>> start Article

Each through hole 28 is filled with resin 29, which covers an LED
bare chip Lnm.
[0289] As shown in FIG. 22, the lens plate 25 is deposited on the
reflector 26 and includes lenses 27, which are hemispheres
projecting upward (that is, in the opposite direction from the LED
bare chips Lnm), at positions corresponding to the through holes 28
of the reflector 26. The lens plate 25 is made of, for example,
transparent epoxy resin.
[0290] The LED bare chips Lnm are made of AlInGaN, as in Embodiment
1. With this construction, it is possible, by applying a phosphor
to the lenses 27 or mixing the resin 29 with a phosphor, to cause
the phosphor to emit visible light when excited by the light
emitted from the LED bare chips Lnm. For example, it is possible to
convert blue light to white light by using a YAG base phosphor.
[0291] In Variation 9, the lens plate 25 is a plate with the lenses
27 formed at positions corresponding to the LED bare chips Lnm.
However, the lens plate 25 may not be shaped like a plate or may
not exist as far as lenses are formed therein at positions
corresponding to the LED bare chips Lnm. For example, as shown in
FIG. 23, independent lenses 27a may be formed at the through holes
28 of the reflector 26. The example of LED light source shown in
FIG. 23 is referred to as Variation 10.
[0292] In Variation 10, the through holes 28 of the reflector 26
may be filled with resin used as the material of the lenses 27a,
instead of the resin 29 used in Variation 9. Off course, it is
possible to fill the through holes 28 with the resin 29 then form
the lenses 27a thereon using resin for lens (epoxy resin in the
case of the above example). With this construction, light emitted
from the LED bare chips Lnm is emitted toward the front (upward in
FIG. 23) passing through the lenses 27a.
[0293] In this section, the examples were provided using the metal
base wiring board 15 and the LED bare chips Lnm. However, the
lenses or a reflection plate may be attached to any metal base
wiring board or LED bare chips disclosed in Embodiment 2, 3 or 4 or
any of Variations 1-8.
(b) Another LED Light Source (Variation 11)
[0294] Embodiments 1 and 2 disclose that LED bare chips are mounted
on bottom faces of recesses formed in an insulation substrate. On
the other hand, Embodiments 3 and 4 disclose that heat conductive
members are deposited between a metal base and LED bare chips
mounted in an insulation substrate. That is to say, the heat
dissipation of the metal base wiring board is improved by means of
either the recesses or the heat conductive members. However, the
present invention includes a metal base wiring board having both
the recesses and the heat conductive members, and a light source
having the metal base wiring board.
[0295] FIG. 24 shows an LED light source having recesses and heat
conductive members, where the heat conductive members 5A are formed
in the metal base wiring board 52a that has a similar construction
to the metal base wiring board 52 of Embodiment 3 shown in FIG. 8A
(hereinafter, this example is referred to as Variation 11).

>> end Article
>> start Information shown

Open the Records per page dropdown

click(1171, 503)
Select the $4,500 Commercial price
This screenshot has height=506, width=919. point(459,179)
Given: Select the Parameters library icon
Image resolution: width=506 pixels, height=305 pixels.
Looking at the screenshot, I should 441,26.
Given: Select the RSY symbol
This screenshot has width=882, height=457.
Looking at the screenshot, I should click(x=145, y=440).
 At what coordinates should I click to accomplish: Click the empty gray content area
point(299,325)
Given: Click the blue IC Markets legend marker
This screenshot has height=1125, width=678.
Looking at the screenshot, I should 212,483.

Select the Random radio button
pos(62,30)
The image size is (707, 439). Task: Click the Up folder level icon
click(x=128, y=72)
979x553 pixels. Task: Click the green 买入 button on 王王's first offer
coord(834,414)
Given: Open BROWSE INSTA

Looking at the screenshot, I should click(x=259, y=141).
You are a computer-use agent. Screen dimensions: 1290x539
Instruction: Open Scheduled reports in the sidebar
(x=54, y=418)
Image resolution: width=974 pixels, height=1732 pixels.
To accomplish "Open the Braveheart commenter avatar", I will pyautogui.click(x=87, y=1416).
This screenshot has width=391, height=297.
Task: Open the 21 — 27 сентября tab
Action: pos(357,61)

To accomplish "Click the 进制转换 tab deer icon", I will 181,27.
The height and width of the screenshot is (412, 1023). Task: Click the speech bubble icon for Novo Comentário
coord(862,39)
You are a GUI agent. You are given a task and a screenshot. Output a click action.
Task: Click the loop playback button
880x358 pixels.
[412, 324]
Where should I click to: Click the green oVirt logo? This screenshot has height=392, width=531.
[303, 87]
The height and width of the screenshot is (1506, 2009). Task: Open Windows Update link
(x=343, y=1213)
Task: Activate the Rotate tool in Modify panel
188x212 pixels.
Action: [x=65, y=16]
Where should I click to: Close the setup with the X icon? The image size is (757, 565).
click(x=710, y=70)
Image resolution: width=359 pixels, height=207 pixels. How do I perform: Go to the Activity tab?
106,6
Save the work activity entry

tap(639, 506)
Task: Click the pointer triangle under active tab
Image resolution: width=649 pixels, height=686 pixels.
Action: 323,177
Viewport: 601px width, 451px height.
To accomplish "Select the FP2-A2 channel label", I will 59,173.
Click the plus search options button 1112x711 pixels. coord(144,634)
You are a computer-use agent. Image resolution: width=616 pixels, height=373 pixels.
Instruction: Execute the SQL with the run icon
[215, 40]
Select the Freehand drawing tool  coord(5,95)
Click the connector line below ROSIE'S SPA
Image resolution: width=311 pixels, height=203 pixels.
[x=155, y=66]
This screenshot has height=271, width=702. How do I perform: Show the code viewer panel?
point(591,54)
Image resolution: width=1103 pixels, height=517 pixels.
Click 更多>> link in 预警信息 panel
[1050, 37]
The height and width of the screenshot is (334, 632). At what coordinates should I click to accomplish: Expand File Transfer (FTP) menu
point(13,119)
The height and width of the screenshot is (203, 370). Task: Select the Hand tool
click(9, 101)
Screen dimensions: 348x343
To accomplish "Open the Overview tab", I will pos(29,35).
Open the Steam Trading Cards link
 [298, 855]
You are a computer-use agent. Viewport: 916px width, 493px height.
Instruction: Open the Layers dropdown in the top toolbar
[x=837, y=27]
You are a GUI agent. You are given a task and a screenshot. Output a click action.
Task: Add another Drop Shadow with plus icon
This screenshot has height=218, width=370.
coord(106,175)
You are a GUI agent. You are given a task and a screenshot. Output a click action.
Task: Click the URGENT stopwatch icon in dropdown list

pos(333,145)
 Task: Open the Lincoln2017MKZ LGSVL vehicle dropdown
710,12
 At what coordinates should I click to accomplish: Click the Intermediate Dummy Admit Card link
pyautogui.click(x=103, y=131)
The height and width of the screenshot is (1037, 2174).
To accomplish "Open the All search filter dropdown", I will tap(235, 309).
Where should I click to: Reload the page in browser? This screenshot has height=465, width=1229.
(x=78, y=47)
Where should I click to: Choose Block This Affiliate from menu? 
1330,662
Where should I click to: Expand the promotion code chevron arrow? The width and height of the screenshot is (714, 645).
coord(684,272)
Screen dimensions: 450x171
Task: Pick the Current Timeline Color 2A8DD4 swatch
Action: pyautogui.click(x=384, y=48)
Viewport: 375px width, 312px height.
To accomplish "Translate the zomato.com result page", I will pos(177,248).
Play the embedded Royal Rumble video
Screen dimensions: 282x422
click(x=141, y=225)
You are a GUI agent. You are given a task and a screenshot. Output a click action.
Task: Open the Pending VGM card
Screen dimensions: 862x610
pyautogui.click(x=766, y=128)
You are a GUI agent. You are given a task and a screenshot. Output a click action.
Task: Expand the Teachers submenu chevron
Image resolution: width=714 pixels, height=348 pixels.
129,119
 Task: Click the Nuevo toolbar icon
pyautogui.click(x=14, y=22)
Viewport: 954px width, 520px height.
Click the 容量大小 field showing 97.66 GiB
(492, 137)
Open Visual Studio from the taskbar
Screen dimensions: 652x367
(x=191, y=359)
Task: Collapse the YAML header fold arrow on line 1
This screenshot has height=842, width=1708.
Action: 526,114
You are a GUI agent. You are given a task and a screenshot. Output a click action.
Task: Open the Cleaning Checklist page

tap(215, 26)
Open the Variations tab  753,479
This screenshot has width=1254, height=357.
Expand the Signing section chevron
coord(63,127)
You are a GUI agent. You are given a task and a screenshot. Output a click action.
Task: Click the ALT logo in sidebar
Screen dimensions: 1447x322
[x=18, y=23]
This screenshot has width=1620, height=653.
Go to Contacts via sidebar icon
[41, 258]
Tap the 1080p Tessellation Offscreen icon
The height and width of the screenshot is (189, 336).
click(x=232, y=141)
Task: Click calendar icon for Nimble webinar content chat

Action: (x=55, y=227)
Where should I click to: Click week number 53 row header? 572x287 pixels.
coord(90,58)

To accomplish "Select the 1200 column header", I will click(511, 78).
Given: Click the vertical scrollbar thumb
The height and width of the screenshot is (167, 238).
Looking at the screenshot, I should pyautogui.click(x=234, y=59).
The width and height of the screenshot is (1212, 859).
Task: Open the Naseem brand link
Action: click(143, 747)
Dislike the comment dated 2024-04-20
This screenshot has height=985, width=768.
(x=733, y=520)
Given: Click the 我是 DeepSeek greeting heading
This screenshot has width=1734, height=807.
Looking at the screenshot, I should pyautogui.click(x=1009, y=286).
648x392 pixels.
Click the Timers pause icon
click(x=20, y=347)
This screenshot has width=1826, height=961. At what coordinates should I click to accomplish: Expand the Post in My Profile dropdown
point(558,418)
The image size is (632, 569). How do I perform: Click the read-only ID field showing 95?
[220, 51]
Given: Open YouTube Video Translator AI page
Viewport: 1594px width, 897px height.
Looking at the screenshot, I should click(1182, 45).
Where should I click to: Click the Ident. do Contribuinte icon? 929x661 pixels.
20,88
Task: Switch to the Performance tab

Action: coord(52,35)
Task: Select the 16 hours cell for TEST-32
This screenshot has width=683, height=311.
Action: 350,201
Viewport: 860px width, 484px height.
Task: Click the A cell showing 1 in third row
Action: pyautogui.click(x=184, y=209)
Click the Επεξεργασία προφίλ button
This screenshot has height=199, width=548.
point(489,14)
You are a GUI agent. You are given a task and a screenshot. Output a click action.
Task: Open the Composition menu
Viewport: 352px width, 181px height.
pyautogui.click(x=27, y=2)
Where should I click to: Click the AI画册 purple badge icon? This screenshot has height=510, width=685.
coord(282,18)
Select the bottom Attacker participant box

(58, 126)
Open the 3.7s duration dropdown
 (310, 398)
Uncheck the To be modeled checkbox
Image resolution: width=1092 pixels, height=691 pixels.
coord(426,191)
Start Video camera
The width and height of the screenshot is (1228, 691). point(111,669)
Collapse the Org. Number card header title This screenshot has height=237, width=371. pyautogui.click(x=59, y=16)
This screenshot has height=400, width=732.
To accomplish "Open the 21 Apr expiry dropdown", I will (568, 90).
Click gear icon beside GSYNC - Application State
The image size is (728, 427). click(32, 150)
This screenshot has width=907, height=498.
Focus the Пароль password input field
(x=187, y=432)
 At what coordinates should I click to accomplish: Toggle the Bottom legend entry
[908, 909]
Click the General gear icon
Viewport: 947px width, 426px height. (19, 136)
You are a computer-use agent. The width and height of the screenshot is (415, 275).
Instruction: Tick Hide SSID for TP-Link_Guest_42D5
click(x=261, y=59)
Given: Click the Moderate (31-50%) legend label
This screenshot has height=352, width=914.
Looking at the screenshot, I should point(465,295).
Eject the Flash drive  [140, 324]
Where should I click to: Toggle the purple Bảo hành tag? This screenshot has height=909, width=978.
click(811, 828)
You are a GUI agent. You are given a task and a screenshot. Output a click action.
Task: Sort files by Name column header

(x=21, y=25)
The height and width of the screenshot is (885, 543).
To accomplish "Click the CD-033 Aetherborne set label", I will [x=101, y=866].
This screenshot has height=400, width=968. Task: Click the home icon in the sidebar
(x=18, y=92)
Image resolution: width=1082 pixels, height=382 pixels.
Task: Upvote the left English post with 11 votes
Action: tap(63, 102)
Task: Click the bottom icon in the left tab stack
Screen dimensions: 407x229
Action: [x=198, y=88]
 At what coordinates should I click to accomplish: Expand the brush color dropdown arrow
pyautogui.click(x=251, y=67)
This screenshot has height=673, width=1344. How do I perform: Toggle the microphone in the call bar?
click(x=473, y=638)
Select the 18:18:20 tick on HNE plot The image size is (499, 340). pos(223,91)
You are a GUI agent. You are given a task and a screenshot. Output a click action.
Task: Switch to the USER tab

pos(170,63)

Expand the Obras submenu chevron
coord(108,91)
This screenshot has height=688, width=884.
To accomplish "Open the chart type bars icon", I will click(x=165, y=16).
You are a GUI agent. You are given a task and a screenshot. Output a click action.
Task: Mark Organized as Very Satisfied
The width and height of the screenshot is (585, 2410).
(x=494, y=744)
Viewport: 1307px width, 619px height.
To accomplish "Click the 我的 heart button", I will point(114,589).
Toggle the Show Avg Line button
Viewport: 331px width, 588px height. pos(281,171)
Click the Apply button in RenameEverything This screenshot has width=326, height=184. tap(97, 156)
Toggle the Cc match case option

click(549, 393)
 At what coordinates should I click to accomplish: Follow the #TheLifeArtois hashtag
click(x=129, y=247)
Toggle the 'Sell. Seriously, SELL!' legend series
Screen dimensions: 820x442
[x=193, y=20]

>> end Information shown

◆ Directive 1
Copy the LED light source excerpt from "[0289] As shown" up to and including "YAG base phosphor.".
◆ Directive 2
Answer these questions from the LED light source excerpt:
(a) What material is given as an example for the lens plate 25?
(b) What material are the LED bare chips Lnm made of?
(c) Which figure shows an LED light source with recesses and heat conductive members?

◆ Exercise output 1
[0289] As shown in FIG. 22, the lens plate 25 is deposited on the
reflector 26 and includes lenses 27, which are hemispheres
projecting upward (that is, in the opposite direction from the LED
bare chips Lnm), at positions corresponding to the through holes 28
of the reflector 26. The lens plate 25 is made of, for example,
transparent epoxy resin.
[0290] The LED bare chips Lnm are made of AlInGaN, as in Embodiment
1. With this construction, it is possible, by applying a phosphor
to the lenses 27 or mixing the resin 29 with a phosphor, to cause
the phosphor to emit visible light when excited by the light
emitted from the LED bare chips Lnm. For example, it is possible to
convert blue light to white light by using a YAG base phosphor.

◆ Exercise output 2
(a) Transparent epoxy resin.
(b) AlInGaN.
(c) FIG. 24.